=== Section Start ===

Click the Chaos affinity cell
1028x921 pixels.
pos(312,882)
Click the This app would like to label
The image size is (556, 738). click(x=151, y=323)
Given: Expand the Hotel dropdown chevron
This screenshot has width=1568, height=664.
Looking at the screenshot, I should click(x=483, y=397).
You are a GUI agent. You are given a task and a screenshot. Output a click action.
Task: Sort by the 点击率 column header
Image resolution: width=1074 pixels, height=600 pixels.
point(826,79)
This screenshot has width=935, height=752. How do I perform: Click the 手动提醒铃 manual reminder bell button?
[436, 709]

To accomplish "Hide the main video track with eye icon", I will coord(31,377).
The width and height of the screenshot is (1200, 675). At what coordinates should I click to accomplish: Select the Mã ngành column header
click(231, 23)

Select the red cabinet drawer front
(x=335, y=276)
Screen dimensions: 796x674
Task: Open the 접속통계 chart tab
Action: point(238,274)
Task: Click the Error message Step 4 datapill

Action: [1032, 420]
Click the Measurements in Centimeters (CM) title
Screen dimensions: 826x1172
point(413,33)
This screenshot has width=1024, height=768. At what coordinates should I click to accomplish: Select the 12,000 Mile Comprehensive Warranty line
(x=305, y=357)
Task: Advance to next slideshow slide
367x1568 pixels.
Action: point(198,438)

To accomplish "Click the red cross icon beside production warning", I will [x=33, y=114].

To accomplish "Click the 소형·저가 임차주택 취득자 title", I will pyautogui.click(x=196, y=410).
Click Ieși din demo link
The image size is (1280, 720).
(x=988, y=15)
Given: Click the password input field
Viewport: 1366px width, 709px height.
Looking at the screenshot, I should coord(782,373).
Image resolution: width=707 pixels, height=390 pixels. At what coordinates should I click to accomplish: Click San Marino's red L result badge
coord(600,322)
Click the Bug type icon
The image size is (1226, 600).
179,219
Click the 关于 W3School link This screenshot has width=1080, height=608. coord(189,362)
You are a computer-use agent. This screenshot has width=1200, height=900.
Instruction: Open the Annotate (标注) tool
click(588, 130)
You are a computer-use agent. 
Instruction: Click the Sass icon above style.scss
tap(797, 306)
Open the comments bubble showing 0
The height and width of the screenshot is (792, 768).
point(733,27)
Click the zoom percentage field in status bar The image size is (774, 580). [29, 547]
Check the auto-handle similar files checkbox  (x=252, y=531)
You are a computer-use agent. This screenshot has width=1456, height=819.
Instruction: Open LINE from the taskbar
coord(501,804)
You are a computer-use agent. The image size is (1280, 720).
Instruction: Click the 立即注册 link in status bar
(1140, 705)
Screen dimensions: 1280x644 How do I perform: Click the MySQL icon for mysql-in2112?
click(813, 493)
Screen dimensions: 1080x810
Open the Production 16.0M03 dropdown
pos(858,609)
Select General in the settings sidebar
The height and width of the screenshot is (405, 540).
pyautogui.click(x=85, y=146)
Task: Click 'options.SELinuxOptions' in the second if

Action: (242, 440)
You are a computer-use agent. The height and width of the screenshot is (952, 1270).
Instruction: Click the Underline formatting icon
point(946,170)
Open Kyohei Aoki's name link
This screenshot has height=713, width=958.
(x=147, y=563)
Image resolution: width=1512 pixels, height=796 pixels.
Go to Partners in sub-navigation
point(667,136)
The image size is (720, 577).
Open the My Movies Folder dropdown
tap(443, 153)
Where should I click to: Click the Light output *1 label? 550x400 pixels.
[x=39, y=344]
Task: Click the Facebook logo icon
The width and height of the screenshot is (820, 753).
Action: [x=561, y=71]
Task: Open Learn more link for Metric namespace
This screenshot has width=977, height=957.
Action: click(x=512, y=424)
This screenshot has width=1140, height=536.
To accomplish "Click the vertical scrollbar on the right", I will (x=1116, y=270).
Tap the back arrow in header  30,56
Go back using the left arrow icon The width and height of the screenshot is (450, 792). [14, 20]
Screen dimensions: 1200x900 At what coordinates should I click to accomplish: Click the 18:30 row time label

=== Section End ===

**WHAT THIS TASK INVOLVES**: Write the entire listing out again, word for word.

**RESPONSE AREA**:
Click the Chaos affinity cell
1028x921 pixels.
pos(312,882)
Click the This app would like to label
The image size is (556, 738). click(x=151, y=323)
Given: Expand the Hotel dropdown chevron
This screenshot has width=1568, height=664.
Looking at the screenshot, I should click(x=483, y=397).
You are a GUI agent. You are given a task and a screenshot. Output a click action.
Task: Sort by the 点击率 column header
Image resolution: width=1074 pixels, height=600 pixels.
point(826,79)
This screenshot has width=935, height=752. How do I perform: Click the 手动提醒铃 manual reminder bell button?
[436, 709]

To accomplish "Hide the main video track with eye icon", I will coord(31,377).
The width and height of the screenshot is (1200, 675). At what coordinates should I click to accomplish: Select the Mã ngành column header
click(231, 23)

Select the red cabinet drawer front
(x=335, y=276)
Screen dimensions: 796x674
Task: Open the 접속통계 chart tab
Action: point(238,274)
Task: Click the Error message Step 4 datapill

Action: [1032, 420]
Click the Measurements in Centimeters (CM) title
Screen dimensions: 826x1172
point(413,33)
This screenshot has width=1024, height=768. At what coordinates should I click to accomplish: Select the 12,000 Mile Comprehensive Warranty line
(x=305, y=357)
Task: Advance to next slideshow slide
367x1568 pixels.
Action: point(198,438)

To accomplish "Click the red cross icon beside production warning", I will [x=33, y=114].

To accomplish "Click the 소형·저가 임차주택 취득자 title", I will pyautogui.click(x=196, y=410).
Click Ieși din demo link
The image size is (1280, 720).
(x=988, y=15)
Given: Click the password input field
Viewport: 1366px width, 709px height.
Looking at the screenshot, I should coord(782,373).
Image resolution: width=707 pixels, height=390 pixels. At what coordinates should I click to accomplish: Click San Marino's red L result badge
coord(600,322)
Click the Bug type icon
The image size is (1226, 600).
179,219
Click the 关于 W3School link This screenshot has width=1080, height=608. coord(189,362)
You are a computer-use agent. This screenshot has width=1200, height=900.
Instruction: Open the Annotate (标注) tool
click(588, 130)
You are a computer-use agent. 
Instruction: Click the Sass icon above style.scss
tap(797, 306)
Open the comments bubble showing 0
The height and width of the screenshot is (792, 768).
point(733,27)
Click the zoom percentage field in status bar The image size is (774, 580). [29, 547]
Check the auto-handle similar files checkbox  (x=252, y=531)
You are a computer-use agent. This screenshot has width=1456, height=819.
Instruction: Open LINE from the taskbar
coord(501,804)
You are a computer-use agent. The image size is (1280, 720).
Instruction: Click the 立即注册 link in status bar
(1140, 705)
Screen dimensions: 1280x644 How do I perform: Click the MySQL icon for mysql-in2112?
click(813, 493)
Screen dimensions: 1080x810
Open the Production 16.0M03 dropdown
pos(858,609)
Select General in the settings sidebar
The height and width of the screenshot is (405, 540).
pyautogui.click(x=85, y=146)
Task: Click 'options.SELinuxOptions' in the second if

Action: (242, 440)
You are a computer-use agent. The height and width of the screenshot is (952, 1270).
Instruction: Click the Underline formatting icon
point(946,170)
Open Kyohei Aoki's name link
This screenshot has height=713, width=958.
(x=147, y=563)
Image resolution: width=1512 pixels, height=796 pixels.
Go to Partners in sub-navigation
point(667,136)
The image size is (720, 577).
Open the My Movies Folder dropdown
tap(443, 153)
Where should I click to: Click the Light output *1 label? 550x400 pixels.
[x=39, y=344]
Task: Click the Facebook logo icon
The width and height of the screenshot is (820, 753).
Action: [x=561, y=71]
Task: Open Learn more link for Metric namespace
This screenshot has width=977, height=957.
Action: click(x=512, y=424)
This screenshot has width=1140, height=536.
To accomplish "Click the vertical scrollbar on the right", I will (x=1116, y=270).
Tap the back arrow in header  30,56
Go back using the left arrow icon The width and height of the screenshot is (450, 792). [14, 20]
Screen dimensions: 1200x900 At what coordinates should I click to accomplish: Click the 18:30 row time label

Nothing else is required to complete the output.